Simple Roti Canai Style

Needs to Rest But Has More Layers

Method

Form sheets into layered ropes: Drizzle the paper-thin dough sheet with 1 teaspoon of ghee. Using two hands, fold top quarter of dough over itself, almost reaching middle of sheet. Fold top edge over again until you create a 1 to 2-inch (3 to 5 cm.) wide long rope. Each time you fold, try to capture some air in-between layers. (Alternate, simple method: loosely roll dough, jellyroll-style, into a 2-inch (5 cm.) wide rope.)

Beginning from one end, coil up the rolled rope into a loose pinwheel. Pull the outer end into center, and tuck it in. Flip the coil over. Each coiled disc should resemble a turban, and be filled with pockets of air. Repeat with all remaining dough balls. Let them rest at least 5 minutes for gluten (protein) to relax. This will make flattening them easier, and result in a more tender flatbread.

Extracted data entries:
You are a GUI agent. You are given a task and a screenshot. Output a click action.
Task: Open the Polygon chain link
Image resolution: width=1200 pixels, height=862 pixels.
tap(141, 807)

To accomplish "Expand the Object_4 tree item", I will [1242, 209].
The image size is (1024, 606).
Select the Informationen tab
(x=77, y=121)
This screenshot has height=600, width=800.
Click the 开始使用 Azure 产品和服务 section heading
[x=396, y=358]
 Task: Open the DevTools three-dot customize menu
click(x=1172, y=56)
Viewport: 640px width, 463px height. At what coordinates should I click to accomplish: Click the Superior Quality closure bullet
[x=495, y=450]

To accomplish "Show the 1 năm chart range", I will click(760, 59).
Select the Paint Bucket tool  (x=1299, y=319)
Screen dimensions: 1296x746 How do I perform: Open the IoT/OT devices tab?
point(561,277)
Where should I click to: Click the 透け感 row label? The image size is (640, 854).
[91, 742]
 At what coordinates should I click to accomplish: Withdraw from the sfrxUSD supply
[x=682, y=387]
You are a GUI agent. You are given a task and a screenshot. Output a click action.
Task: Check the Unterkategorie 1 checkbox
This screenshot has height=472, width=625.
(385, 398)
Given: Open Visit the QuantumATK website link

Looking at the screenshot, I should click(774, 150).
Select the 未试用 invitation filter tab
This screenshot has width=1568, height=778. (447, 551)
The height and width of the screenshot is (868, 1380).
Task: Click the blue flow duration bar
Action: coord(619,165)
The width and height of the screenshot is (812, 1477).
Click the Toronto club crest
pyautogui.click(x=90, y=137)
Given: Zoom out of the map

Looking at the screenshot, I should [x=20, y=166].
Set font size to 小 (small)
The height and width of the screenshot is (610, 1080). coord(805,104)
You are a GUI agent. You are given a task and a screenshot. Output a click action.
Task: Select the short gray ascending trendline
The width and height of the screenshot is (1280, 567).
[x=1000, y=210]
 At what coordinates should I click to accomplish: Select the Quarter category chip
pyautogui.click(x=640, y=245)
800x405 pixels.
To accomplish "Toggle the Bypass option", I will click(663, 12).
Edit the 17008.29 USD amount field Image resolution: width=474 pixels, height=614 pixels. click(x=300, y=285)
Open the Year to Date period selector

**Required tasks:**
A. Answer these questions from the roti canai method:
(i) How much ghee is drizzled over the dough sheet?
(ii) How wide should the folded rope be?
(iii) What is the minimum resting time for the coiled discs?
B. Carry on the roti canai method, beginning right after its final sentence.
The data was taken from a different source than the text about making roti canai.

**Replies:**
A.
(i) 1 teaspoon.
(ii) 1 to 2 inches (3 to 5 cm.).
(iii) At least 5 minutes.

B.
Cook the Breads

Heat a griddle or large sauté pan over low flame. Firmly flatten and spread one disc of dough until it is 7 inches to 8 inches in diameter or (18 to 20 cm.) The dough will be elastic, and may pull back a little: That’s okay. Drizzle the griddle with a little ghee. Add one bread to the pan, and cook slowly, turning once, 3 to 4 minutes per side, rotating occasionally to ensure even browning. Cook until each side is deep golden brown, even if that means more cooking time than you expect. The first bread is always a “tester,” telling you whether to raise or lower the heat. Transfer the breads to a work surface, and then use a clapping motion (careful it will be hot), slapping the bread together between your hands to separate the layers. Repeat with remaining roti, cooking as many as will fit in the pan at one time.

Serve with curry, other flavorful heavily sauced dishes, or use it as a flatbread for a warm sandwich.